Hemen çantalarımızı odaya yerleştiriyoruz. Ben Tanla ile aynı odada kalıyorum. Dışarı çıkarken seccademizi yanımıza almayı ihmal etmiyoruz.
Otelimiz çok merkezi.
Tam Ravza Camii’nin karşısında.
Hava kurşuni mavi.
Gökyüzünün akşamları aldığı bu renk Ortadoğu’ya özgü herhalde,Dubai’de de böyleydi ve ben bayılırım.
Ravza Camii’nden çok etkileniyorum. Bir kere, mimari olarak çok güzel. Bir de önünde uçsuz, bucaksız bir meydan var. Bir sürü şemsiye var, akşamları kapalı, insanları güneşten korumak için gündüzleri açılıyor.
Açıldığında zamanın çok ötesinde, çok güzel bir görüntü oluşuyor…
Aradan da masmavi gökyüzü gözüküyor.
“Medine’nin bir sürü açıdan önemi var” diyor Selman Hoca.
“Bir kere peygamberimizin Kabr-i Şerif’i burada. Hepimizin bildiği Uhud, Hendek savaşları burada gerçekleşmiş. Kıbleteyn Mescidi de burada.”
Şu an elektrikli süpürgeyim, duyduğum her şeyi çekiyorum.
O arada gördüğüm her şeyi de hafızama kaydediyorum.
Ravza Camii’nin etrafı 24 saat yaşayan, renkli, canlı bir yer.
Dükkanlar açık, satıcıların neredeyse hepsi Türkçe biliyor, bir şey alacaksanız pazarlık etmeniz gerekiyor, uzun entariler, baş örtüleri, tespihler, aklınıza ne gelirse satılıyor…
Üstelik bazı yerlerde Türk parası da geçiyor.
Herkes birbirine “Hacii” diyor.
İnsana yaşam enerjisi veren bir yer!
Bütün başörtülerimi orada işportadan aldım.
Biz zannediyoruz ki, yalnızca beyaz ve siyah giyiliyor. Hiç de öyle değil. Özellikle Afrikalı ve Uzak Doğulu Müslümanlar rengarenk giyiniyorlar.
Kimsenin başörtünün rengine, modeline takıldığı yok.
Herkes o kadar kendi dünyasında ki, kimsenin başkalarıyla ilgilendiği bile yok.
Namaz başlayacak birazdan.
Şöyle bir caminin avlusuna bakıyorum, yüzlerce hatta binlerce insan var.
Aileler bir arada yerlerde oturuyorlar, sanki bir parka gelmişler. Anneler babalar Kuran okuyor. Çocukların bir kısmı top oynuyor, bir kısmı ellerindeki ışıklı oyuncakları sallıyor, bir kısmı ise uyuyor.
Müslümanların Hyde Parkı gibi.
Namaza doğru bir hareket oluyor, kadınlarla erkekler ayrılıyor.

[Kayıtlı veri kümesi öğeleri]
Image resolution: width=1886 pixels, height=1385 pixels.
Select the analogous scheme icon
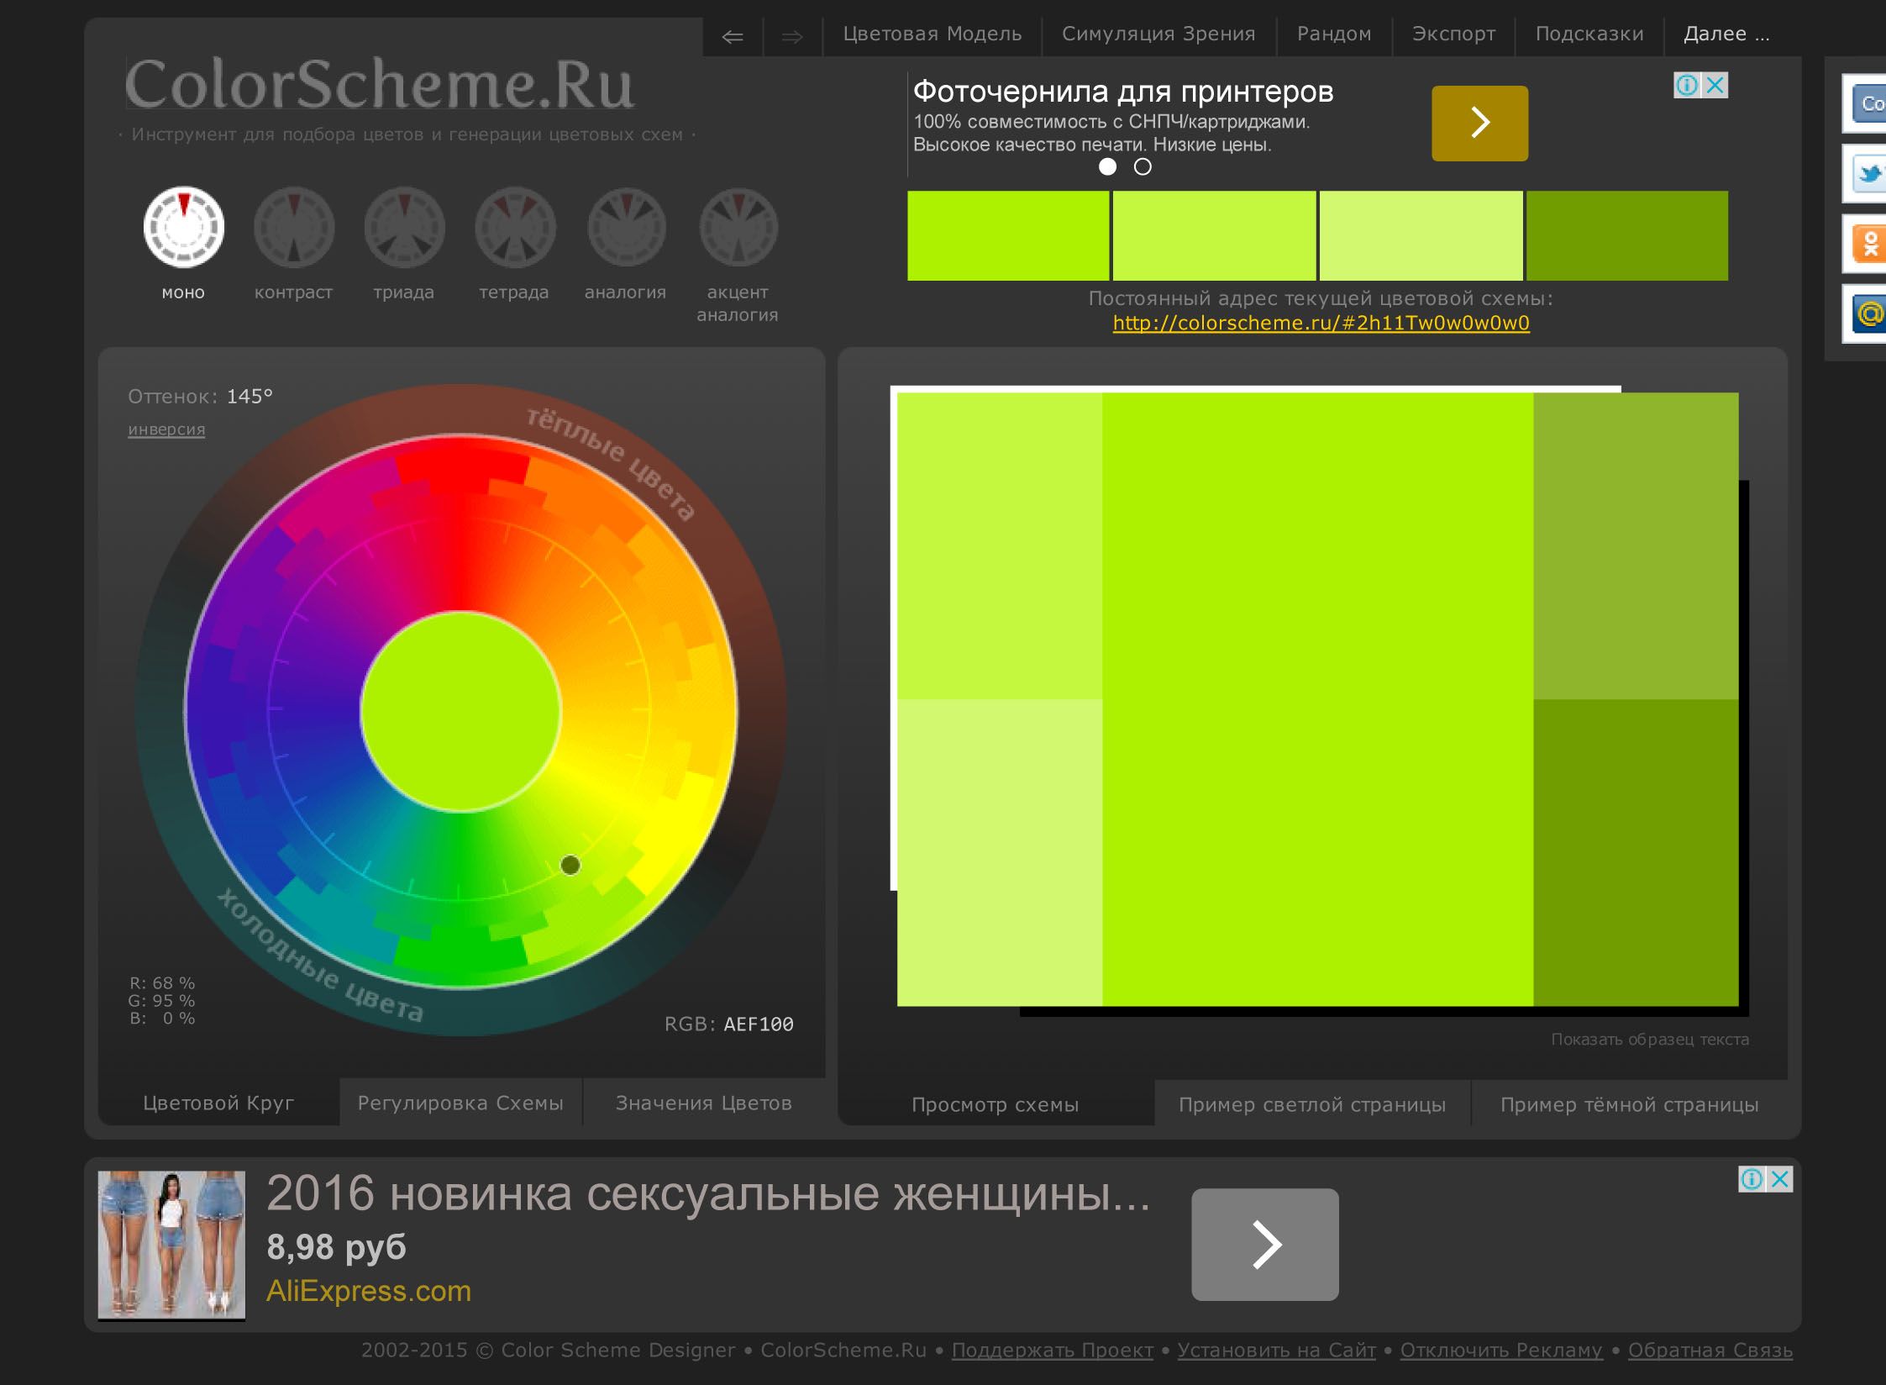(626, 227)
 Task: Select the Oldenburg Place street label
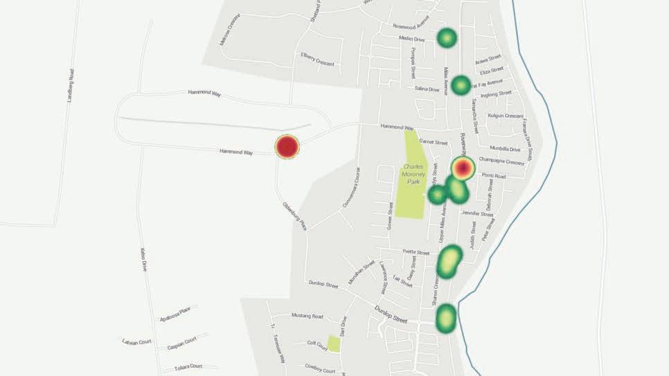[295, 216]
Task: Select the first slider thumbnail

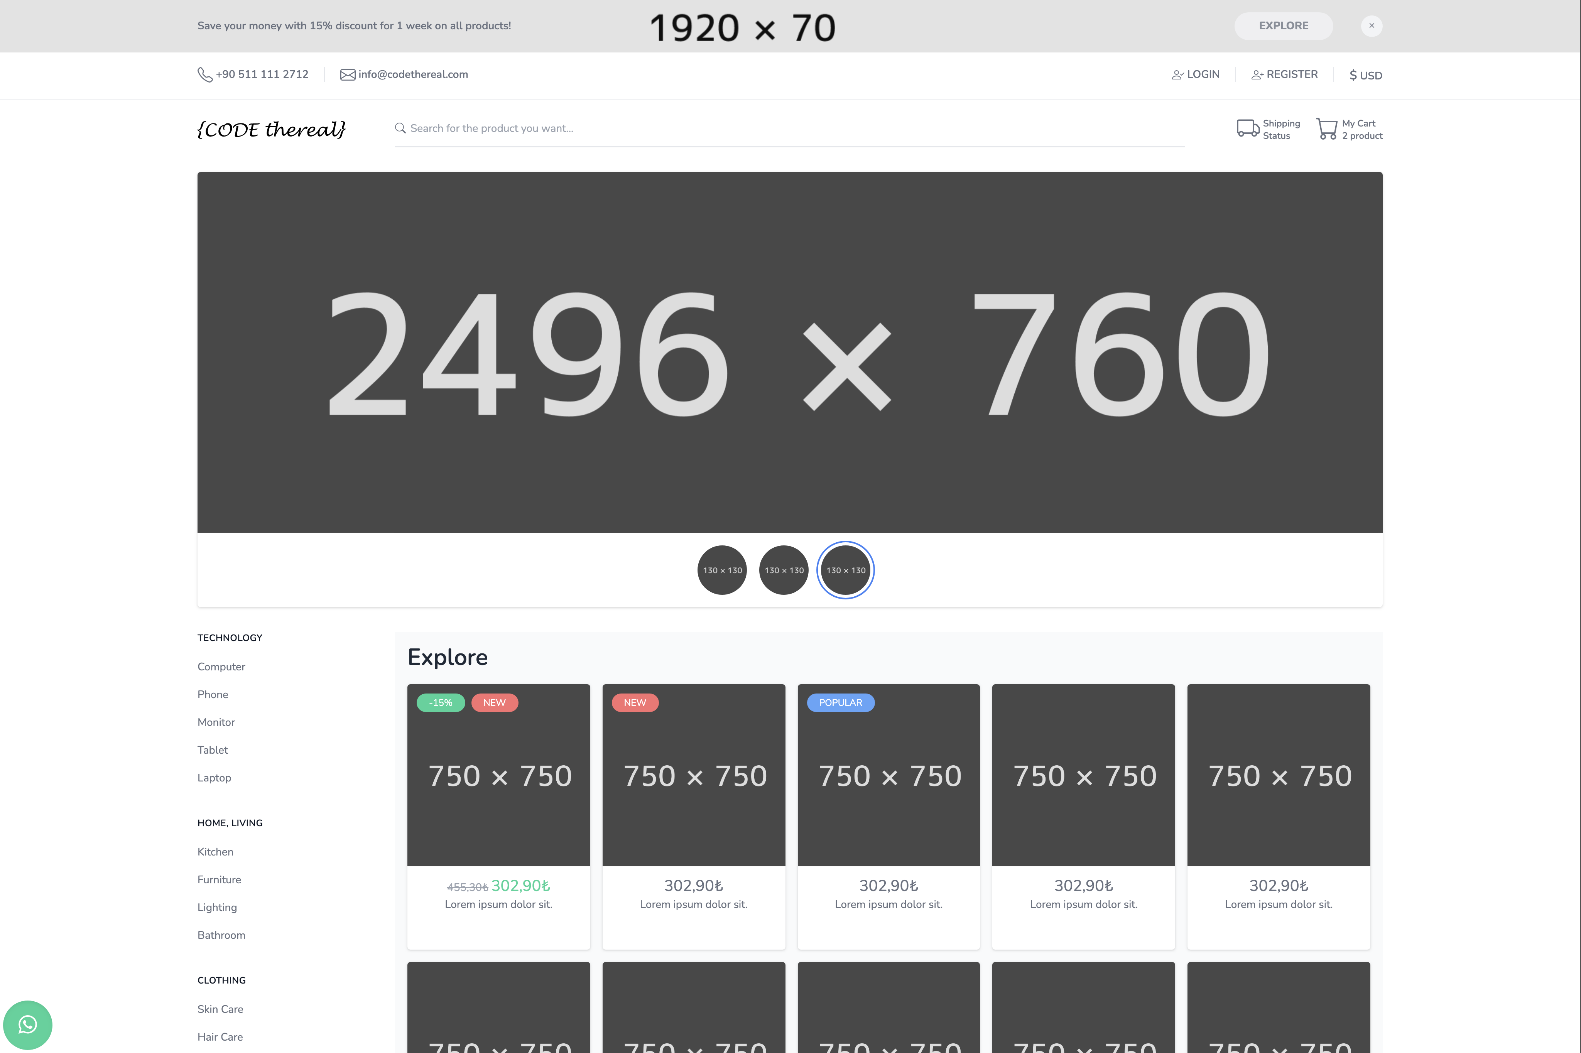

# Verilen görev
Medine'deki Ravza Camii çevresini anlatan yazıyı, kadınlarla erkeklerin namaz için ayrıldığı son cümlenin ardından sürdürün.

# Görev sonucu
Biz kadınlar bir aradayız.
O kadar güzel bir yaz akşamı ki, içim huzur doluyor. İnsanların topluca biraraya gelmesi beni etkiliyor, dua etmek için biraraya gelmesi daha da çok etkiliyor.
Ama bir korku da kaplıyor içimi, ben namaz kılmayı bilmiyorum!
Tanla da bilmiyormuş.
Fakat ekibimizin kadınları şahane, hemen kısa, hızlandırılmış kurs veriyorlar.
Bizim öğretmenimiz Mine Vargı.
Yaşa Mine!
Kısa sürede bize her şeyi öğretiyor.
“Ben söylenmesi gerekenleri söyleyeceğim, siz de tekrarlarsınız… Ama önemli olan ibadeti kalbinizin içinde hissetmeniz” diyor.
Ve minarelerden o ilahi ses yükseliyor.
Namaza duruyoruz.
Binlerce insanın aynı anda namaz kılması kadar güzel bir şey yok.
Niyet etmeye de bayıldım.
Neyi, neden yaptığını bilmek bu.
Bedenin eğilip kalkıyor.
Ama aslında namazı kalbinle kılıyorsun.
Sonra 4 gün boyunca 5 vakit kıldım.
Hissederek kıldım.
En çok hoşuma giden de, bir tek insan bile bana, “Aaaa sen bu işleri bilmiyorsun!” filan demedi.
Hemen o bütünün bir parçası oldum, o bütün aldı beni içine…
Kalabalık arasında kayboldum.
Selman Hoca’nın dediği gibi ben bulmaya değil, kaybolmaya geldim!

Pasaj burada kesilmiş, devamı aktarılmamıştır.